Since it is machine learning, there is always a chance that it could learn something weird under the hood that can impact it's efficiency. It also won't learn it perfectly the first time it tries something (you may have to correct it on what pink means over several rounds.

It can identify beakers by left-most and right-most (it doesn't have vocab for it, but that is the mechanism it selects by), but maybe that helps you describe what you want it to do.

Also, hypothetically, you can have it practice commands. It only moves you ahead when the puzzle is complete, but you can give it any arbitrary command, and tell it good job for getting it right! (ex. the puzzle suggests it turn the beaker pink, but you tell it to turn yellow, then praise it when it is correct)

Beyond that, fewer characters helps improve loading times, and consistency is PARAMOUNT. Even capitalization/not looks different to it.

Good luck!

OK, but let's say that there are 2 beakers and I want to practice pink. Do I just need to type "pink" or "pink pink"? Will it make a difference? Thanks for replying.

I'm sorry if I don't have a cut and dry answer for you! It learns the best it can from what you type, so it really depends on being consistent with whatever diction and syntax you end up using.

My guess is you probably won't get great results if you repeat words in that way (because then it has to infer left or right based only on the "space" character between the words, which probably is not the only place you use spaces).
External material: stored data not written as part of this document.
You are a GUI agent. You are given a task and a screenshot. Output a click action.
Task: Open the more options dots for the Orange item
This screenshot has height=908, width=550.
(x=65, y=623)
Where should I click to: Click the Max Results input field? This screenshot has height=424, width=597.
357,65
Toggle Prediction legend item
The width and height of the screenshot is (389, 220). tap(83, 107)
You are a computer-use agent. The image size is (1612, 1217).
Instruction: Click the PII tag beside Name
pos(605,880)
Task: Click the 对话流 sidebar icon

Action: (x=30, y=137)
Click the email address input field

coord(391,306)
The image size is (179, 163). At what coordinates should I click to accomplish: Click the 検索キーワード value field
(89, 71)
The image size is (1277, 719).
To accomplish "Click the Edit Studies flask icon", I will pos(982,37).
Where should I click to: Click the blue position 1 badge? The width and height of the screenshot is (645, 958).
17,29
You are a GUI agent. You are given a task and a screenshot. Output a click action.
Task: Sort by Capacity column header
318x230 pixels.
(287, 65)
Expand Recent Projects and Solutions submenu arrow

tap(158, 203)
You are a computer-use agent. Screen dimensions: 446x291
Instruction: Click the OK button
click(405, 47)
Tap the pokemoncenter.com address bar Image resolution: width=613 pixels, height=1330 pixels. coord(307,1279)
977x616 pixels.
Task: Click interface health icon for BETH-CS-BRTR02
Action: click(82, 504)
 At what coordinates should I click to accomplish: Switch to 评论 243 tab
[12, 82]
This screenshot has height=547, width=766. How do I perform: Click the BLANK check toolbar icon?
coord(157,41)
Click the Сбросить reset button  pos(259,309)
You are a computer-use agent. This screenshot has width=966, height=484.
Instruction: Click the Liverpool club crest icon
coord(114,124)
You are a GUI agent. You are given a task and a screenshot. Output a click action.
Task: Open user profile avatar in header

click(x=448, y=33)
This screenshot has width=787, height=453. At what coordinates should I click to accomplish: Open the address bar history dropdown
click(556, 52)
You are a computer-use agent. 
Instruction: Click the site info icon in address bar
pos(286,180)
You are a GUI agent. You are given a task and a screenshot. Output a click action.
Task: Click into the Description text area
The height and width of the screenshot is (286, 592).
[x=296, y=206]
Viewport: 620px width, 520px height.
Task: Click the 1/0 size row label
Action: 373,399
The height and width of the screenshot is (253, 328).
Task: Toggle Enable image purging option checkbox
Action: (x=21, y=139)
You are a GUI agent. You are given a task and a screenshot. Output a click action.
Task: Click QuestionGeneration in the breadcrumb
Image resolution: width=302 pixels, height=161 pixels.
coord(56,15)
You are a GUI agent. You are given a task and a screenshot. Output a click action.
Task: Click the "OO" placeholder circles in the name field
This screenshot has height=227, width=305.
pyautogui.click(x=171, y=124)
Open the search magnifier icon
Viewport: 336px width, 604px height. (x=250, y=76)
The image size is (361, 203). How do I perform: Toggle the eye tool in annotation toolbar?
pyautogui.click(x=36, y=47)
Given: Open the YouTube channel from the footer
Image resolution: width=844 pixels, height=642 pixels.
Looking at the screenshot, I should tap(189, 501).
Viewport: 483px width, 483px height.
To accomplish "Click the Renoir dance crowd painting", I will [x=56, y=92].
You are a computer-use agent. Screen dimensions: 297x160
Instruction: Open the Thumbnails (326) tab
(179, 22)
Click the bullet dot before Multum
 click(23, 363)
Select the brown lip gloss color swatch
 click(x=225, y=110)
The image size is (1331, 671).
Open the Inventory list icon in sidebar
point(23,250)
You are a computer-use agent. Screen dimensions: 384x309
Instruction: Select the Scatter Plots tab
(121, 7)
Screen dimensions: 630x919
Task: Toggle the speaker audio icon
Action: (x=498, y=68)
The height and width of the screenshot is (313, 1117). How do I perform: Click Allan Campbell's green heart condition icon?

For practice, as far as I know it won't matter -what- you practice, as long as you know the result you want to practice and it 100% succeeds at it.  But you can certainly experiment with it, this is new technology, and a new kind of gameplay!  We aren't certain of the optimal strategies either!  XD

OK, thank you! I'll do my best to come up with new strategies! So far I've gotten to three beakers and I use (amount)(shape)(color) and repeat that 3 times for each beaker. Most of the time it works, but sometimes the slime makes weird guesses, so I might have to tweak it. Thanks for making this game, I am very interested in "teaching" AIs!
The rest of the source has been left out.